» **GIVEN REQUEST**
Start at the line that contains "Task: Expand the MENU dropdown chevron" and copy every line through the end of the records, requests included, scaling each coordinate in the answers by 1.55 and rounding to whole numbers with halves going up. Omit the pictures from your copy.

____ INFORMATION GIVEN

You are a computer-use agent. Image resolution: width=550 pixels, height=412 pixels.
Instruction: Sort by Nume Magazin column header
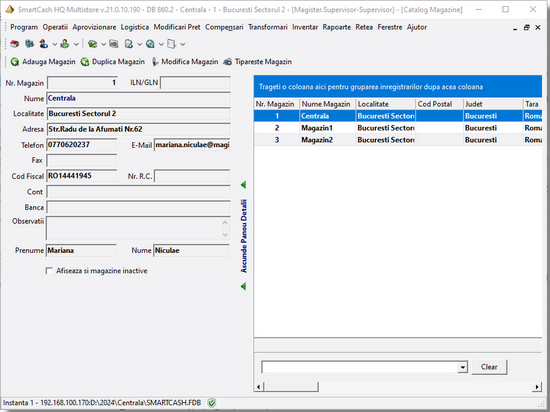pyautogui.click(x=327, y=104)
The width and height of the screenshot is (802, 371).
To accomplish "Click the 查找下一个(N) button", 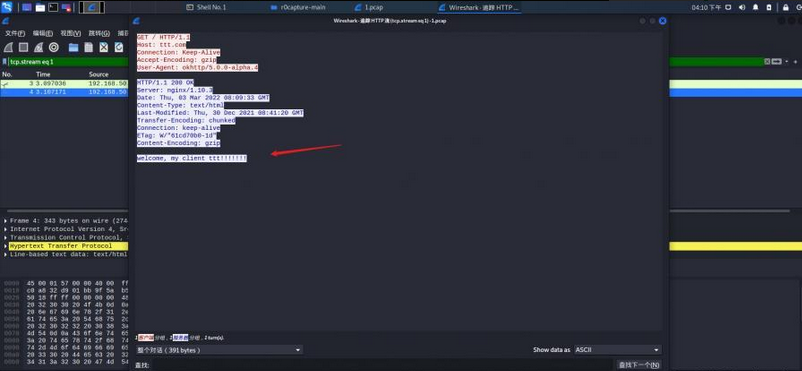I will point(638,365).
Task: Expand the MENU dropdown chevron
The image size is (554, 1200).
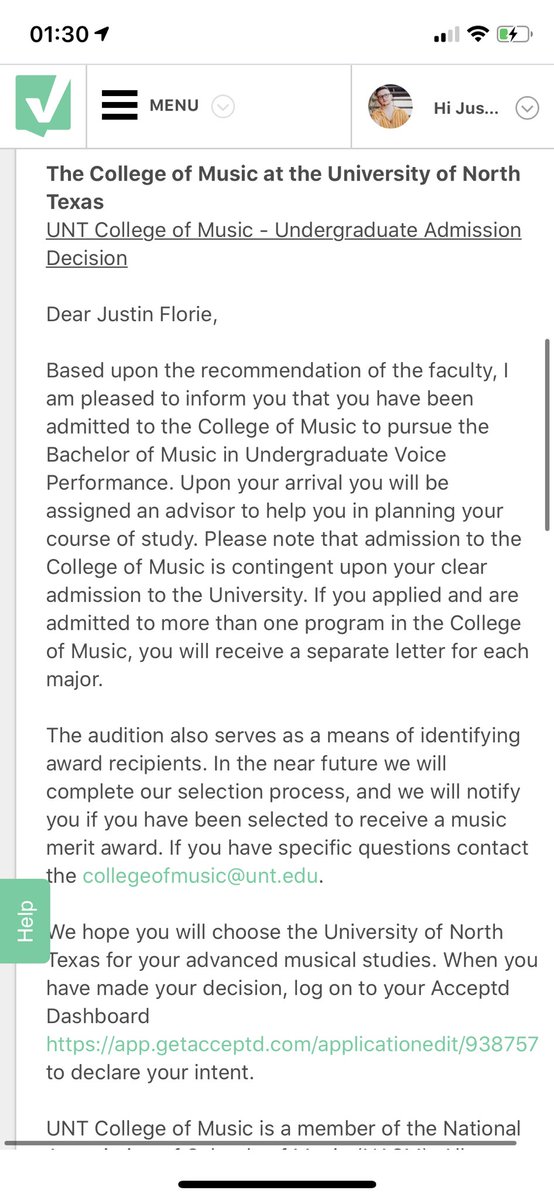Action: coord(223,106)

________

» **RIGHT ANSWER**
Task: Expand the MENU dropdown chevron
The image size is (554, 1200).
Action: coord(346,164)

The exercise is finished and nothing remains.